Lpiutan ini selain positif karena menyebarkan
informasi dari berbagai wilayah juga memperkuat keberagaman kita sebagai bangsa
yang menjunjung tinggi Negara Kesatuan Republik Indonesia. Selama ini ada kesan
bahwa Nyepi itu mengganggu umat beragama lain karena dibatasi geraknya,
terutama di Bali. Ternyata tidak ada yang terganggu bahkan dalam kasus di Bali
pembatasan gerak penduduk Bali, apa pun agamanya, adalah hasil keputusan bersama
majelis-majelis agama, termasuk majelis agama Islam, Kristen, Katolik, Buddha
dan Konghucu. Jadi bukan hanya berdasarkan keputusan majelis agama Hindu saja.
Ini mengharukan. Coba kita perhatikan, mana ada ritual agama selain Hindu di mana
majelis agama lain ikut terlibat membuat surat edaran. Parisada Hindu Indonesia
sebagai majelis umat Hindu tak pernah repot mengurusi umat Islam pada saat
bulan Ramadhan misalnya, tetapi Majelis Ulama Indonesia ikut membuat edaran
bersama dalam perayaan Nyepi. Kita harus berterimakasih kepada majelis umat
beragama lainnya.
Suksesnya perayaan Nyepi membuat banyak orang
tertarik kalau hikmah dari Nyepi ini dibawa ke ranah politik. Bukan dalam
kaitan mempolitikkan agama, tetapi bagaimana inti ajaran Nyepi dipakai pula
untuk meredam gejolak politik. Seperti
kita ketahui saat ini, gejolak politik itu sangat memanas menjelang pemilihan
umum serentak yang memilih presiden, anggota DPR, DPRD dan DPD. Masyarakat
seperti terbelah ke dalam dua kubu pasangan calon presiden dan calon wakil presiden.
Masing-masing kubu punya pengikut fanatik dan saling menjelekkan lawannya.

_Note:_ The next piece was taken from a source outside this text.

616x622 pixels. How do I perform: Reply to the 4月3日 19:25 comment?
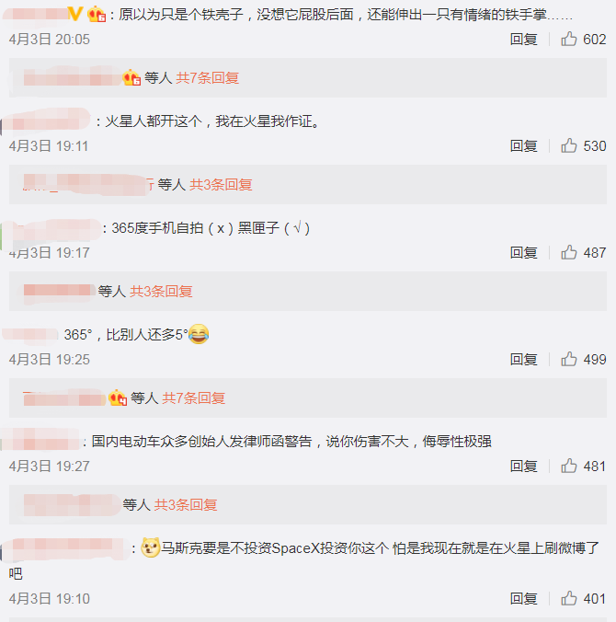[524, 360]
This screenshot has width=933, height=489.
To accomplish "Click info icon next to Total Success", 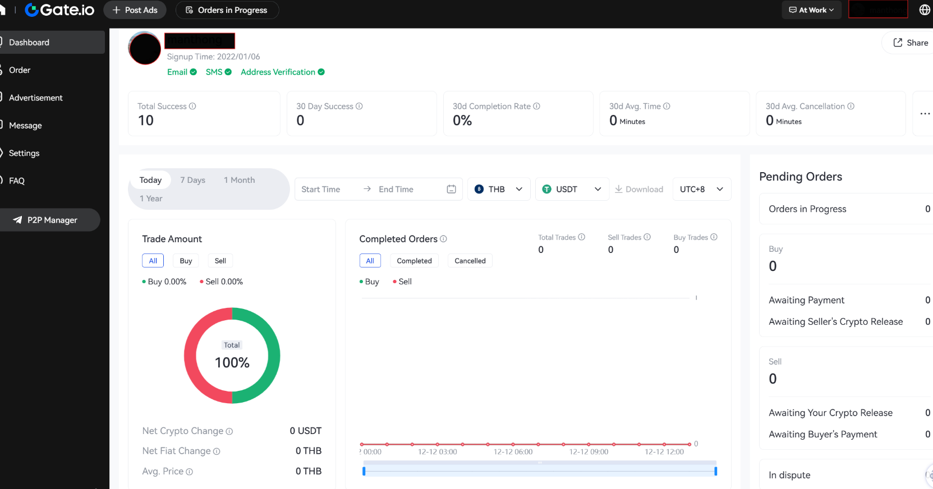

Ujaran kebencian, berita bohong alias hoax, saling caci dan saling sindir,
terus menerus diproduksi. Bagaimana kalau sehari saja ada “nyepi politik” di
mana semua itu dihentikan sama sekali. Kalau Nyepi bisa membersihkan udara dari
polusi, tentu “nyepi politik” bisa pula membersihkan ulah kita untuk saling
memaki.
Tentu pula tidak sekedar menghentikan perseteruan
yang panas ini. Tetapi bagaimana mengajak orang melakukan perenungan dan
instrospeksi sebagai mana layaknya ritual Nyepi menurut Hindu. Dalam keheningan
Nyepi, kita bertanya pada hati nurani, jangan-jangan kita telah melakukan
perbuatan yang salah sehingga perlu kita koreksi. Dalam perenungan dan
instrospeksi ini kita barangkali lebih banyak menyalahkan diri sendiri
ketimbang melempar kesalahan kepada orang lain. Lalu yang muncul adalah
kedamaian karena kita menyadari kekeliruan kita dalam pergaulan bangsa yang
majemuk. Pilihan politik bisa berbeda tetapi kita tetap satu bangsa sebagai
hasil dari perenungan dan instrospeksi selama “nyepi politik”.
Itulah hakekat dan makna dari perayaan Nyepi, bukan
saja kebebasan gerak kita dibatasi dengan percuma, tetapi dalam keterbatasan
gerak itu kita melakukan perenungan dan instroskpeksi dalam segala aspek
kehidupan, termasuk kehidupan dalam dunia politik. Mungkin dari hasil
perenungan ini kita melihat banyak hal yang perlu diperbaiki, sistem pemilihan
presiden dan wakil presiden, misalnya. Pemilu serentak yang hasilnya belum
diketahui pada saat memilih presiden dan wakil presiden, bagaimana partai bisa
mencalonkan presiden dengan baik kalau partai itu sendiri belum tentu punya
suara yang signifikan? Juga soal-soal administrasi seperti daftar calon pemilih
yang amburadul, kampanye yang terlalu panjang, debat calon presiden dan wakil
presiden yang sangat kaku.
Tentu banyak hal yang bisa kita renungkan lagi untuk
masa depan bangsa. Situasi saat ini sudah panas membara. Apakah perseteruan dua
kubu yang semakin meruncing – dan banyak hal tak bernalar – bisa dingin usai
pencoblosan? Tentu itu yang diharapkan meski banyak yang khawatir kegerahan ini
akan lama berakhir. Pemilihan Gubernur DKI Jakarta sudah menjadi contoh, yang
kalah seperti tak rela punya gubernur yang baru. Bagaimana kalau usai pemilu
serentak, kubu calon presiden yang kalah tak juga mau menerima kekalahannya?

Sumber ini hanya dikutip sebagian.